Topeka The state’s need to cut spending to prevent a budget deficit is a good argument for abolishing the death penalty to save money, Senate leaders said Monday.
But they also said that they’re not sure how the argument will sell.
The Senate Judiciary Committee plans hearings Thursday and Friday on a bill by Sen. Carolyn McGinn to abolish the death penalty starting July 1. Chairman Tim Owens, R-Overland Park, said the committee will vote on the bill either Friday or next week.
The bill wouldn’t affect the 10 inmates already under sentence of death, nor would it apply to Justin Thurber, convicted in Cowley County of killing Jodi Sanderholm, a 19-year-old community college student, in 2007. A jury recommended death, and Thurber is to be sentenced March 20.

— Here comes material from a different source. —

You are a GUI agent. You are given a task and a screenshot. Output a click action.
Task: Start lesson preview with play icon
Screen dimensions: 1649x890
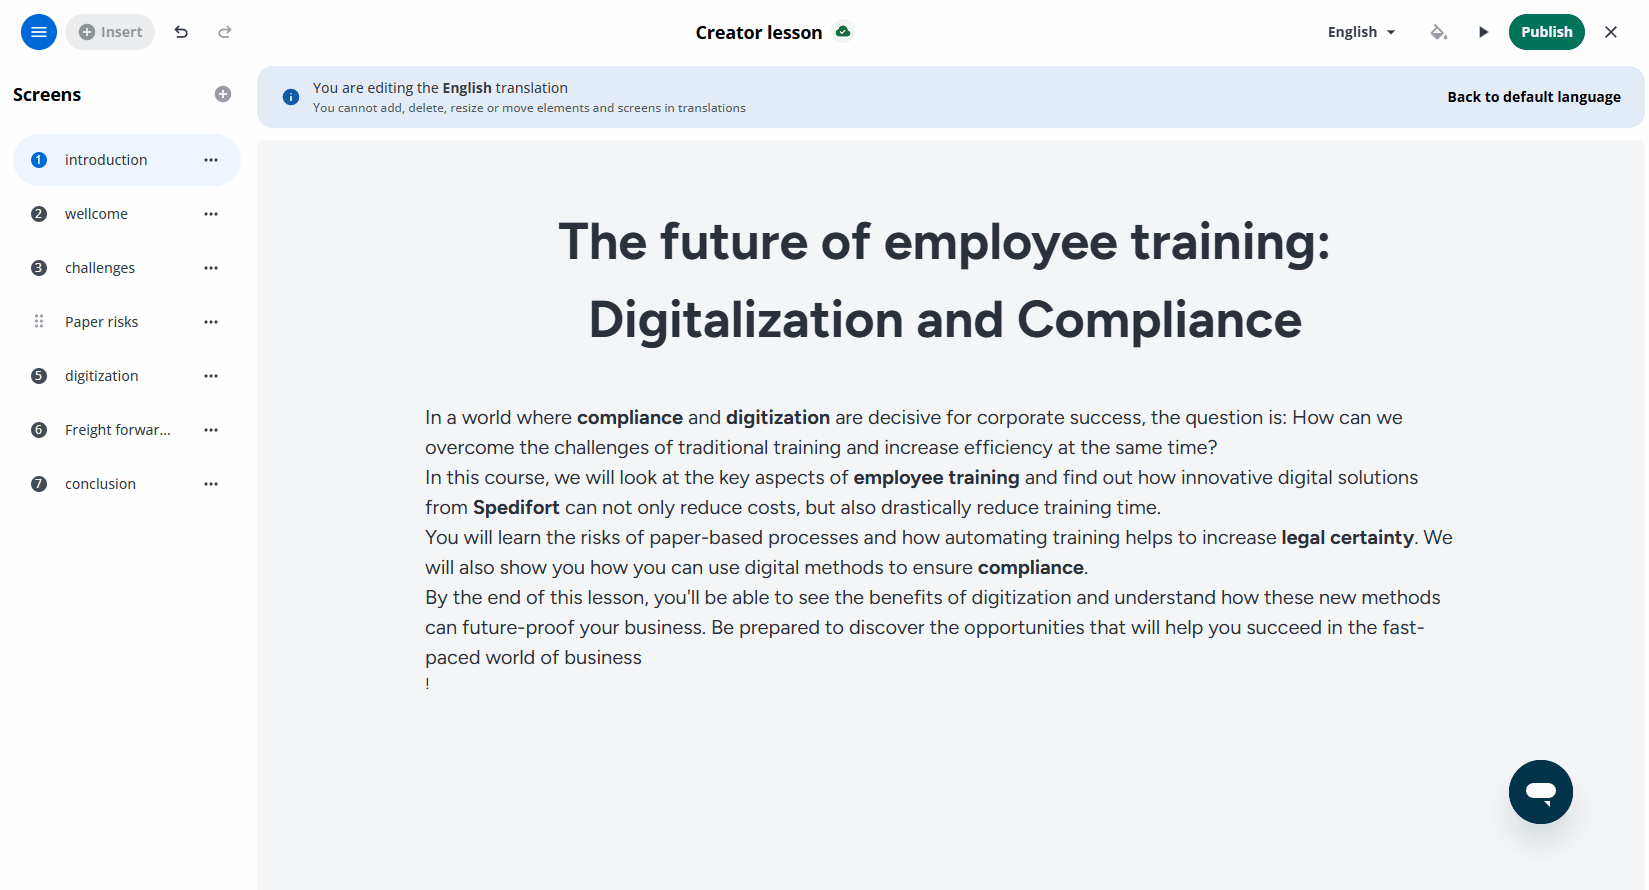coord(1484,32)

When McGinn in-troduced the bill, she said death sentences are too expensive and unnecessary because a person can be sentenced to life in prison without parole. She said lawmakers need to save money to keep the budget balanced for the fiscal year that begins July 1.
Legislation to repeal the death penalty is pending in at least seven other states: Colorado, Maryland, Montana, Nebraska, New Hampshire, New Mexico and Washington, according to the Death Penalty Information Center. Thirty-six states have the death penalty.